• Information given:
--- start ---

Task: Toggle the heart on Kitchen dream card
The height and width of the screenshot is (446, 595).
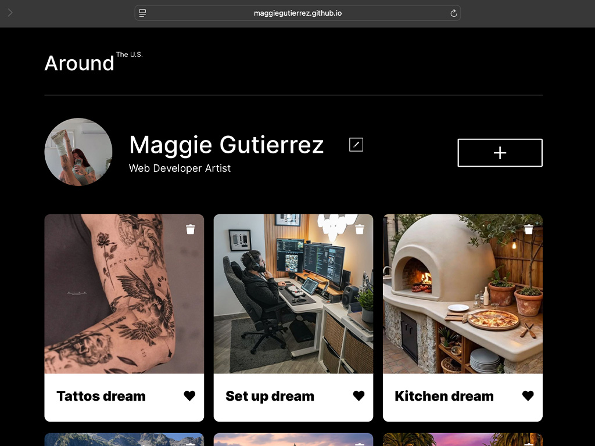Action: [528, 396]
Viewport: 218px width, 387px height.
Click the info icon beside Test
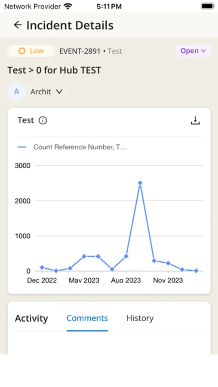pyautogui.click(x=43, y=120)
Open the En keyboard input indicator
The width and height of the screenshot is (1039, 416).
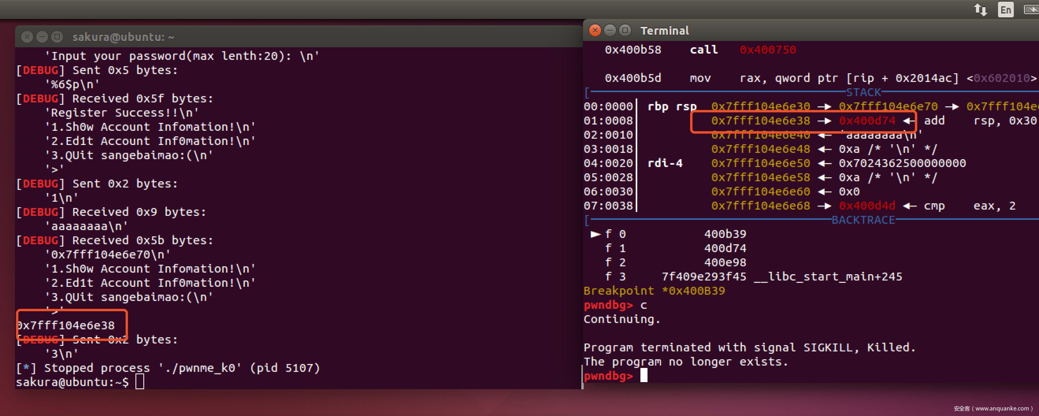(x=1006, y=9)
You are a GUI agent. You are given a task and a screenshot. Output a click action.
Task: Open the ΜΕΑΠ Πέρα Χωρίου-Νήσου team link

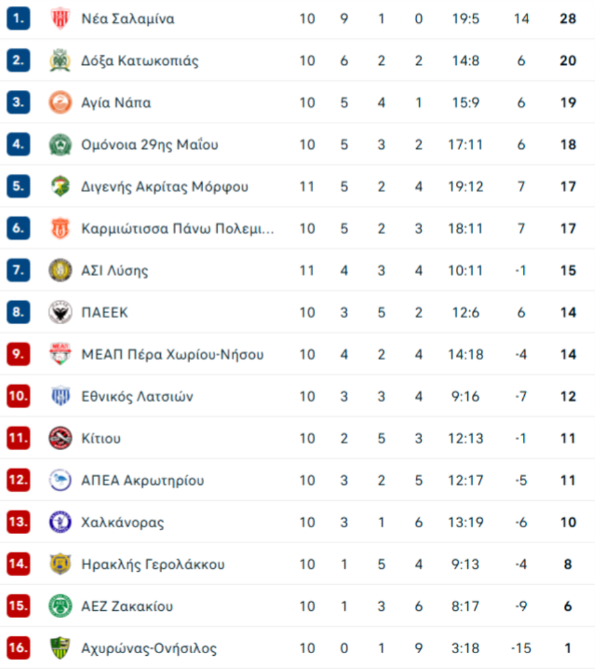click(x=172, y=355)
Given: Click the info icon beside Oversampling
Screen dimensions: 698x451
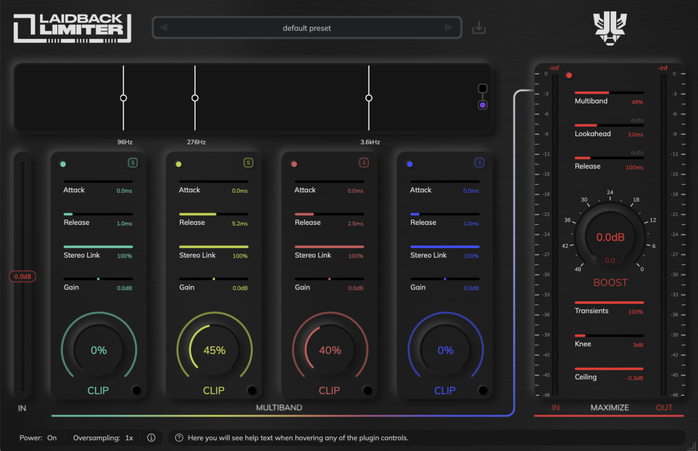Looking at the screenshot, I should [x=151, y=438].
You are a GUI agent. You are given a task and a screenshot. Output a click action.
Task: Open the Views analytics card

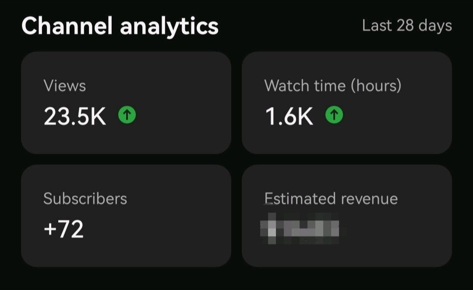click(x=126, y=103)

--- end ---
--- start ---

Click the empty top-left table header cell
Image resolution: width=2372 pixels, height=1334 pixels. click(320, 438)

--- end ---

• Written instruction: Give the lines of the listing as a JSON list of strings, one string per line, starting at the line that contains "Task: Toggle the heart on Kitchen dream card" and ending at the line that contains "click(x=126, y=103)". Leave out the blank lines and the pictures.

• Written answer:
[
  "Task: Toggle the heart on Kitchen dream card",
  "The height and width of the screenshot is (446, 595).",
  "Action: [528, 396]",
  "Viewport: 218px width, 387px height.",
  "Click the info icon beside Test",
  "pyautogui.click(x=43, y=120)",
  "Open the En keyboard input indicator",
  "The width and height of the screenshot is (1039, 416).",
  "(x=1006, y=9)",
  "You are a GUI agent. You are given a task and a screenshot. Output a click action.",
  "Task: Open the ΜΕΑΠ Πέρα Χωρίου-Νήσου team link",
  "click(x=172, y=355)",
  "Given: Click the info icon beside Oversampling",
  "Screen dimensions: 698x451",
  "Looking at the screenshot, I should [x=151, y=438].",
  "You are a GUI agent. You are given a task and a screenshot. Output a click action.",
  "Task: Open the Views analytics card",
  "click(x=126, y=103)"
]